-- Opening Marker --

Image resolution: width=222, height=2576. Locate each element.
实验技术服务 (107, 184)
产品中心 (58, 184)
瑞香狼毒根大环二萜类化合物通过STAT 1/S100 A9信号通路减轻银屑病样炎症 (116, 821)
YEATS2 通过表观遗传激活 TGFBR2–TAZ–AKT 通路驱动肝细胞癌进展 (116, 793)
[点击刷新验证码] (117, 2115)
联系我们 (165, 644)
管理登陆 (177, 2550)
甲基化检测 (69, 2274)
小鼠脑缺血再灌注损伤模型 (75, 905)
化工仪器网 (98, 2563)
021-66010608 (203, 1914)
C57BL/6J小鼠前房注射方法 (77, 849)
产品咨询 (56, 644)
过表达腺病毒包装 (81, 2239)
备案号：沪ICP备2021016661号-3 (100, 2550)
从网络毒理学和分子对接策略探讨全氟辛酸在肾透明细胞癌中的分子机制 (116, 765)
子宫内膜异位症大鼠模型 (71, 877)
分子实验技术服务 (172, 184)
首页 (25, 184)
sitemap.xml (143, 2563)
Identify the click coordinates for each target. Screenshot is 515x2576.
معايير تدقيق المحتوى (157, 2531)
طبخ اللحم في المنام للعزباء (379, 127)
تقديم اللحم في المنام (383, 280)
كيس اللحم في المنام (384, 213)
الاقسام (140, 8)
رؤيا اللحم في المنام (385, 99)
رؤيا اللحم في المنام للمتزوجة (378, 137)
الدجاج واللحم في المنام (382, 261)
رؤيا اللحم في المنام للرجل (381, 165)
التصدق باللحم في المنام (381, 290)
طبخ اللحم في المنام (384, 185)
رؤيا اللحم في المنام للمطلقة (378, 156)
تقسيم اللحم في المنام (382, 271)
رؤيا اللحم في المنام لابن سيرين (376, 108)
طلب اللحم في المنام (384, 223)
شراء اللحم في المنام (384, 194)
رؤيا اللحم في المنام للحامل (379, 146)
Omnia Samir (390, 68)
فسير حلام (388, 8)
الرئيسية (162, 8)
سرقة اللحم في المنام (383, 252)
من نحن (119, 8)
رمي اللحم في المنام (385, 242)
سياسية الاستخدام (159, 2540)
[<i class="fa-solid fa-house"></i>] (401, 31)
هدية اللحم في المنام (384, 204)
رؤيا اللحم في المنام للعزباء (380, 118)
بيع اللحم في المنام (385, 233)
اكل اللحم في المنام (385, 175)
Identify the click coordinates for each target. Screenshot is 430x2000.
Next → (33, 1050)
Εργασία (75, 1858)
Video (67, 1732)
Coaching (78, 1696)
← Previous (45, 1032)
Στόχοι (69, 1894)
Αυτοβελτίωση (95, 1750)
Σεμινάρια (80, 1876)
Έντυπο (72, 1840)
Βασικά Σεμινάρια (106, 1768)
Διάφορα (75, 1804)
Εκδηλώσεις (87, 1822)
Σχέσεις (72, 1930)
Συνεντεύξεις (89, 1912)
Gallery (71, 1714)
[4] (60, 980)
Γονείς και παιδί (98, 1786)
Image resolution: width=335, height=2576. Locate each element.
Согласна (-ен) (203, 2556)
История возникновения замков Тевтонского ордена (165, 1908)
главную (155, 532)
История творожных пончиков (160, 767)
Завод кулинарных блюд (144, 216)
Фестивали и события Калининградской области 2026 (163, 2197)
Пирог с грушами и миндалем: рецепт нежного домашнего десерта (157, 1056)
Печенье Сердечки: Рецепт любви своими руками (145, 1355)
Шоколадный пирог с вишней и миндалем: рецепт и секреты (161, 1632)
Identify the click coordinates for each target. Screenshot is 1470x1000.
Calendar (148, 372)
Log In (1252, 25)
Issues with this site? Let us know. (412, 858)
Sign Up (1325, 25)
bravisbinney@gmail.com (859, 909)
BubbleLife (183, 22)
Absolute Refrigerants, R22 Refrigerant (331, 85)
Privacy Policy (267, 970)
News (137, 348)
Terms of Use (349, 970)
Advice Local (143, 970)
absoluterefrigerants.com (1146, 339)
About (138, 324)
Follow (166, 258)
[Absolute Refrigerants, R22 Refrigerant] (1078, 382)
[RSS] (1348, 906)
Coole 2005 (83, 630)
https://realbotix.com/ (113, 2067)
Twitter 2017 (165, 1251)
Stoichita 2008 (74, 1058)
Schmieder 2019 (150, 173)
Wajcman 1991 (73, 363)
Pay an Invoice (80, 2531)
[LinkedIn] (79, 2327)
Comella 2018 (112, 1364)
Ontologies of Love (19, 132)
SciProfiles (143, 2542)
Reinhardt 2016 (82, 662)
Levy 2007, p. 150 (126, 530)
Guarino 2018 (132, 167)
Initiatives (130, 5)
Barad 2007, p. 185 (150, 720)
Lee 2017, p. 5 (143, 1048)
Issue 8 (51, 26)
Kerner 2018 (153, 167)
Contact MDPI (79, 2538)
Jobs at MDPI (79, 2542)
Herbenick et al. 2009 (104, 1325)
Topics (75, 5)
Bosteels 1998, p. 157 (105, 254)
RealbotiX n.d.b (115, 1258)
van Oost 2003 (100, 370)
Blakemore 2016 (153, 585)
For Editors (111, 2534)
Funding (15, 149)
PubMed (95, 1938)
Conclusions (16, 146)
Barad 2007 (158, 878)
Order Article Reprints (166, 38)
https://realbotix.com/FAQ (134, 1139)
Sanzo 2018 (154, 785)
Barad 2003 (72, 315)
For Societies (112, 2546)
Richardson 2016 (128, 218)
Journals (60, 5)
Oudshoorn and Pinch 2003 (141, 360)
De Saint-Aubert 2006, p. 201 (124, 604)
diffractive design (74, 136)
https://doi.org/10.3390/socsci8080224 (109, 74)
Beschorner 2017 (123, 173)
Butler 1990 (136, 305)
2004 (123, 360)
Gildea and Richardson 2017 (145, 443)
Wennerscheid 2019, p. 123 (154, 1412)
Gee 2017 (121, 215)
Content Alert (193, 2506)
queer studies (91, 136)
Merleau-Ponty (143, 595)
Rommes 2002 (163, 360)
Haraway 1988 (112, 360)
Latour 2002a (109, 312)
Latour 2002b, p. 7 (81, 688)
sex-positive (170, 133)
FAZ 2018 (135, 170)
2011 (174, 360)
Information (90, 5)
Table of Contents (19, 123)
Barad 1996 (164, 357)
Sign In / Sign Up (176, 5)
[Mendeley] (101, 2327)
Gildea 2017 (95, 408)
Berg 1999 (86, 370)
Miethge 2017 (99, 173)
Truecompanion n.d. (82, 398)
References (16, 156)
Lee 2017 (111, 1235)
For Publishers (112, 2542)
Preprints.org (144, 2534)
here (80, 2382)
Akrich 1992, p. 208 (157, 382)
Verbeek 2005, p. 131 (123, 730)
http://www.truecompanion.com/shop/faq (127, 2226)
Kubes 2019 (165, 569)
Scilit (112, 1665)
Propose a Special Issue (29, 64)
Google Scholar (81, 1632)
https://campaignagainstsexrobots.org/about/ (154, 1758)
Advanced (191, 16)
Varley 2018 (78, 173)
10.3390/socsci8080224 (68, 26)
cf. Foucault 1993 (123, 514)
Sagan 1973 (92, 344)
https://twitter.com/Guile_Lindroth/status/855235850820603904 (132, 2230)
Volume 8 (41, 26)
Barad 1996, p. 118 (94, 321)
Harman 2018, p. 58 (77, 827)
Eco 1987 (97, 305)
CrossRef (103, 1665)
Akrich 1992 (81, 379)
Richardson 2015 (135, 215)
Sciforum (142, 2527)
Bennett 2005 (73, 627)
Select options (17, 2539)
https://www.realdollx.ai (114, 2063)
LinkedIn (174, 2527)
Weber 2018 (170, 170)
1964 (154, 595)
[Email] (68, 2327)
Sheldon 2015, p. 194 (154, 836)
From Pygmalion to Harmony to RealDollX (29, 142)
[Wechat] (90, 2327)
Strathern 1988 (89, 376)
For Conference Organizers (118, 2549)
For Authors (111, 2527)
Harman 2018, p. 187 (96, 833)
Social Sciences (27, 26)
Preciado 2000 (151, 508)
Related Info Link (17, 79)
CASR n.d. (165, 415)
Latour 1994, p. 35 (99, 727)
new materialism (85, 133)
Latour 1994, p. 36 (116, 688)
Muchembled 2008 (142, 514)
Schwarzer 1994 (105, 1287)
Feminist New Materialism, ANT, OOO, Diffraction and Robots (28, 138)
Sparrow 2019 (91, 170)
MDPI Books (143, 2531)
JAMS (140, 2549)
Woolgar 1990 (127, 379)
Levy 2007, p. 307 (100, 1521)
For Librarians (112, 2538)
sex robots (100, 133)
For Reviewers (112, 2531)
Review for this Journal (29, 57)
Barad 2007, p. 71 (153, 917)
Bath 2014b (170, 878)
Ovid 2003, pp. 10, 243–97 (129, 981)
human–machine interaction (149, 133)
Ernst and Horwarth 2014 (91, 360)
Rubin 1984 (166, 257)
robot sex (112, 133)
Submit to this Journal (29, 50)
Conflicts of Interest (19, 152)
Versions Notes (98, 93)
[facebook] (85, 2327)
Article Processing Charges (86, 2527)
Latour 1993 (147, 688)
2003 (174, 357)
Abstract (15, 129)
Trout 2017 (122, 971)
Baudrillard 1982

-- Closing Marker --

TASK ITEM :: State how many lines above include the word "click", and nothing more.

YOUR RESPONSE :: 3